Dans Le Monde. fr (2 mars 2011) sous le titre « Choc des civilisations ? La fin d’une fiction », Abdennour Bidar considère que Huntington a vu ses thèses totalement invalidées par les Printemps arabes. « Nous assistons ainsi à la révolution en marche de la religion islam. […] Ces peuples tunisiens et égyptiens ont offert une régénération exceptionnelle à l’image de la culture islamique, qui était si tragiquement défigurée par ses propres et interminables errances… » Enfin : « Les soulèvements ont potentiellement une immense valeur pour l’humanité entière, très au-delà du monde arabe. » Entendu…
Dix ans plus tard, « l’événement en marche des révolutions arabes » a accouché de ce qu’il est convenu d’appeler un « hiver islamiste » : en Tunisie, au Maroc, en Égypte, les élections libres portent les partis islamistes au pouvoir. Des groupes djihadistes se constituent ; la Tunisie fait régulièrement l’objet d’attaques islamistes ; un coup d’État militaire a eu lieu en Égypte, qui remet en place un pouvoir dictatorial n’épargnant personne, même les minorités chrétiennes ; une guerre civile particulièrement meurtrière ravage la Syrie ; un État islamique a vu le jour ; la Libye et le Yémen sont entrés en guerre civile – le tout nourrissant les flux migratoires en Europe avec les problèmes induits que nul n’ignore ! S’adressant à Huntington, Abdennour Bidar écrivait : « L’oraison funèbre de votre thèse vient d’être prononcée par l’événement en marche des révolutions arabes. »

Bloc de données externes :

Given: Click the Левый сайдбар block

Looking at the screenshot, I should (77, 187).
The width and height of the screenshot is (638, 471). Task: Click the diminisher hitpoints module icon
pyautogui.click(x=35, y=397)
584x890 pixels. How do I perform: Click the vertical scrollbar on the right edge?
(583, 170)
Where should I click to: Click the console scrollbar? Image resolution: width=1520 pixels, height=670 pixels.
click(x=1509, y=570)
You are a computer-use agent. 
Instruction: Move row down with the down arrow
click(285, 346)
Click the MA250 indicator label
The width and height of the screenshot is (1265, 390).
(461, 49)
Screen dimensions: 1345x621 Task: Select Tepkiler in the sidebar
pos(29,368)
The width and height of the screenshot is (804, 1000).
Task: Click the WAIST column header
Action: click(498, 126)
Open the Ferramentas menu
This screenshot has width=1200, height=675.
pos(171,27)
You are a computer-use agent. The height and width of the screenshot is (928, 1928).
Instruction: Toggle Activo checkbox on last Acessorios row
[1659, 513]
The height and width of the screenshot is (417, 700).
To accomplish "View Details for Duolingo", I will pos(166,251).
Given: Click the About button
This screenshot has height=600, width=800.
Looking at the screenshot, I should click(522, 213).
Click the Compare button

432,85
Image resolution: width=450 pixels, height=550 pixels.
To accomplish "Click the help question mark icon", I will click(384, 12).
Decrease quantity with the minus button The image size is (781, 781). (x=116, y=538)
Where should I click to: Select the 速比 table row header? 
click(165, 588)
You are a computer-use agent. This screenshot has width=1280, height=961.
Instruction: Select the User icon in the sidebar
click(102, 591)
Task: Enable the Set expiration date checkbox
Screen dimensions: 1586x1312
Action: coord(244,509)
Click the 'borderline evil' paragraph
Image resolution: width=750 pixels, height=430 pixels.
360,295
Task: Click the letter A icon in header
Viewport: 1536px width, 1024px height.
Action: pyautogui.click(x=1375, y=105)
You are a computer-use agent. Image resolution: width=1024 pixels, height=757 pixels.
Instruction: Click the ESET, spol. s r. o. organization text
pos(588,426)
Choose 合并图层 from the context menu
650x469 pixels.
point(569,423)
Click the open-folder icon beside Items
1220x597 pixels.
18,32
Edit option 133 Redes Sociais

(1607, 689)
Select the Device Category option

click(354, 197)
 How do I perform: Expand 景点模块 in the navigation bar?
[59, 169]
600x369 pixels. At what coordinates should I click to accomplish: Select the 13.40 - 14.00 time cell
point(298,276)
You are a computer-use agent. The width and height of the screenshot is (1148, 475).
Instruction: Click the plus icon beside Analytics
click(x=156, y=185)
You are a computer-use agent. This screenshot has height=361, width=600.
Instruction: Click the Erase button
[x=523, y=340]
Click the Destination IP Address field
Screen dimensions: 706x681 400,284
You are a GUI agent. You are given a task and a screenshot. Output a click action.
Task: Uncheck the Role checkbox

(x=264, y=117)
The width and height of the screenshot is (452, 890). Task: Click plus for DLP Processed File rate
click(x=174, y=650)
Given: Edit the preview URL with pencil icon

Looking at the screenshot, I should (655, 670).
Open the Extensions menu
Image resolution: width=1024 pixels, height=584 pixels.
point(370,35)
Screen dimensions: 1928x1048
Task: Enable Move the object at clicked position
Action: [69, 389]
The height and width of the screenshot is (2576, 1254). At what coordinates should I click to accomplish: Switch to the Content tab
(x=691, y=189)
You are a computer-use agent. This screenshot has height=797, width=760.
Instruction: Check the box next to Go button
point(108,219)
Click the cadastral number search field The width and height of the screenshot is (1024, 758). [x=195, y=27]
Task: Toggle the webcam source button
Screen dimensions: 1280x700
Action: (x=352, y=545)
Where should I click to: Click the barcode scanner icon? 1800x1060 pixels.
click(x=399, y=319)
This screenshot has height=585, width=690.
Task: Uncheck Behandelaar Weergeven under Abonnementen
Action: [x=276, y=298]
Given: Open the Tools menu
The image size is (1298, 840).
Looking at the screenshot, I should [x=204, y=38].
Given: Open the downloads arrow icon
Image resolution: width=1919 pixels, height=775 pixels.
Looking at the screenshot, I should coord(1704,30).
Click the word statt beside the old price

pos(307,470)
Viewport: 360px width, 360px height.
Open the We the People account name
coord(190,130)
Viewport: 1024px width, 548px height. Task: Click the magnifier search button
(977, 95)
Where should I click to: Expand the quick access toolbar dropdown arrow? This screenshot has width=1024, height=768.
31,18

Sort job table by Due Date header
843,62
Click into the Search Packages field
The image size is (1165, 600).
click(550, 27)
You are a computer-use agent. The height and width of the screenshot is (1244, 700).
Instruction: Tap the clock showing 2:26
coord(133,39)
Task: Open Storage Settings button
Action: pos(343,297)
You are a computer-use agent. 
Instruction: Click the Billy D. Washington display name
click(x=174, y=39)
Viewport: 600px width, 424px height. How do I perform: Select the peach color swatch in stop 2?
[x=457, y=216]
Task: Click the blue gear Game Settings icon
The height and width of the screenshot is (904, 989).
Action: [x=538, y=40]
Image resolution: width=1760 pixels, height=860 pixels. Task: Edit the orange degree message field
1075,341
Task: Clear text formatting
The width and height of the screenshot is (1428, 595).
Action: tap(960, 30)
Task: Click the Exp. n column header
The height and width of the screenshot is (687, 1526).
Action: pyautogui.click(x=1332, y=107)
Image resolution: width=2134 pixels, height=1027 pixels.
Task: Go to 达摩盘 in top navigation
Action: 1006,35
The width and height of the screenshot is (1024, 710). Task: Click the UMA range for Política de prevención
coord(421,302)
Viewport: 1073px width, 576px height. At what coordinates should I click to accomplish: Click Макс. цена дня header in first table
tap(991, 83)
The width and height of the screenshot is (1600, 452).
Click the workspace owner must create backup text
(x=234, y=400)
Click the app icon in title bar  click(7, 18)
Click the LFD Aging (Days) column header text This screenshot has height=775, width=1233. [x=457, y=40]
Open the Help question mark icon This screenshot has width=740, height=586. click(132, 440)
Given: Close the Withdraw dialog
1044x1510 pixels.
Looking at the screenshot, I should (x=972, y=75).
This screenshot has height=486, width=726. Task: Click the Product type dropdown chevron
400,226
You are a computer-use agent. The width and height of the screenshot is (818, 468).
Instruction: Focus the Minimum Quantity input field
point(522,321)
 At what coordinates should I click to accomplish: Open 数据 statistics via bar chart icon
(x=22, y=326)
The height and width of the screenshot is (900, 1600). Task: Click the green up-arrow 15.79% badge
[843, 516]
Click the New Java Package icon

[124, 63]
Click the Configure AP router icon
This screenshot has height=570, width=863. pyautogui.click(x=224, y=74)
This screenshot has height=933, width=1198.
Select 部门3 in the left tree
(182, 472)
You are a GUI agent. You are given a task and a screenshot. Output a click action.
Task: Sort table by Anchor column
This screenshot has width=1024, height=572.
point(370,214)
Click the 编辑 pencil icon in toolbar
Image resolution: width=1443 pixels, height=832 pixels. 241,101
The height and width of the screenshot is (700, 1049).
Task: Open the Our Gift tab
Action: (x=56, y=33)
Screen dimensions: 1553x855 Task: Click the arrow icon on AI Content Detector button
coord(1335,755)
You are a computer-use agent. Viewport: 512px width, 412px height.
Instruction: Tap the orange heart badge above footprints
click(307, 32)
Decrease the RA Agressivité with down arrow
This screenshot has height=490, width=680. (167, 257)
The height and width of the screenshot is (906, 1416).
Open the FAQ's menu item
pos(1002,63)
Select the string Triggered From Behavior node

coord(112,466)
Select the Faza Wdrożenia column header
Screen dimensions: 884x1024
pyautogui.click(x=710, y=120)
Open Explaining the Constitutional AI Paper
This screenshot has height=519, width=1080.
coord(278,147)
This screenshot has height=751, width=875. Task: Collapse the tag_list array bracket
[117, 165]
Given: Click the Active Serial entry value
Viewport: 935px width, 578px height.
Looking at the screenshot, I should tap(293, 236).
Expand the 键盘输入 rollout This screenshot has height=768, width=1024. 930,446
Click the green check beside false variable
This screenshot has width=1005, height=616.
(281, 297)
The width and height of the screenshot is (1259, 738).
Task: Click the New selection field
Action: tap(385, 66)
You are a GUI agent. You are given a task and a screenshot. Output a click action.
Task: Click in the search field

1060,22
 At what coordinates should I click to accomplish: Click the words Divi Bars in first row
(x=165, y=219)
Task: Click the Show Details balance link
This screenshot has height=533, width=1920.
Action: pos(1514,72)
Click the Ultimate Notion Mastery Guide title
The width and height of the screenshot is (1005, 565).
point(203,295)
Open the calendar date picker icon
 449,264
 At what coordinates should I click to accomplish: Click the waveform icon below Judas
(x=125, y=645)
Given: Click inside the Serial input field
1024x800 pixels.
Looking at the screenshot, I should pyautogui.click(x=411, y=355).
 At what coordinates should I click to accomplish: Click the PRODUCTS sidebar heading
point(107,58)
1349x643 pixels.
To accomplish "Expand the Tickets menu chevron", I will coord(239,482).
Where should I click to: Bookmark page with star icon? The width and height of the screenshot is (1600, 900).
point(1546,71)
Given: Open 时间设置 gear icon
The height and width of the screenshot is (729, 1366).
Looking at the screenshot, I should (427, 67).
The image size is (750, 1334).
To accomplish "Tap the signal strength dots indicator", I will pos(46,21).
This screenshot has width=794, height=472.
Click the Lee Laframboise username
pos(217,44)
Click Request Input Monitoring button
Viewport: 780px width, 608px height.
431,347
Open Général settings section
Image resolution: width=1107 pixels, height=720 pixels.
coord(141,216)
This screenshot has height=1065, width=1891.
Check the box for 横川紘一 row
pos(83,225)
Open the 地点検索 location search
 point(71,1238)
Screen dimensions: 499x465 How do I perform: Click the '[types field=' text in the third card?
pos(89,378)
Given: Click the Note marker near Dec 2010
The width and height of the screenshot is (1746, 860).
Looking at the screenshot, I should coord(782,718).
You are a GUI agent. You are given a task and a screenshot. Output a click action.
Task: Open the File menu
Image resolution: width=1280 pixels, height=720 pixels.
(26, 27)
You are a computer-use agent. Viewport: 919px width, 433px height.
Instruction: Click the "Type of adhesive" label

Un texte du même dans Le Monde. fr estimant que, finalement, l’histoire donnait raison aux thèses du Choc des civilisations serait le bienvenu, non ? Un texte des autres pourfendeurs de Samuel Huntington également.
Mais il ne faut pas y compter. D’abord, parce qu’il est dans la nature des idéologues et des militants, des partisans et des doctrinaires, de ne jamais confesser une erreur ou un tort, même si l’Histoire a tranché en leur défaveur. Ensuite, parce que le projet des sectateurs de Davos reste d’actualité et que la propagande demeure la meilleure façon d’imposer leur monde §
1. Hubert Védrine dans Le Figaro (avril 2016), Jean Daniel dans L’Obs (2 juillet 2015), Franz-Olivier Giesbert dans Le Point (3 octobre 2013), (…) Régis Debray dans Télérama (12 avril 2003), Emmanuel Le Roy Ladurie dans Le Figaro (15 novembre 2001) (…) ont examiné l’ouvrage de Huntington, ou en ont parlé, sans animosité idéologique et honnêtement.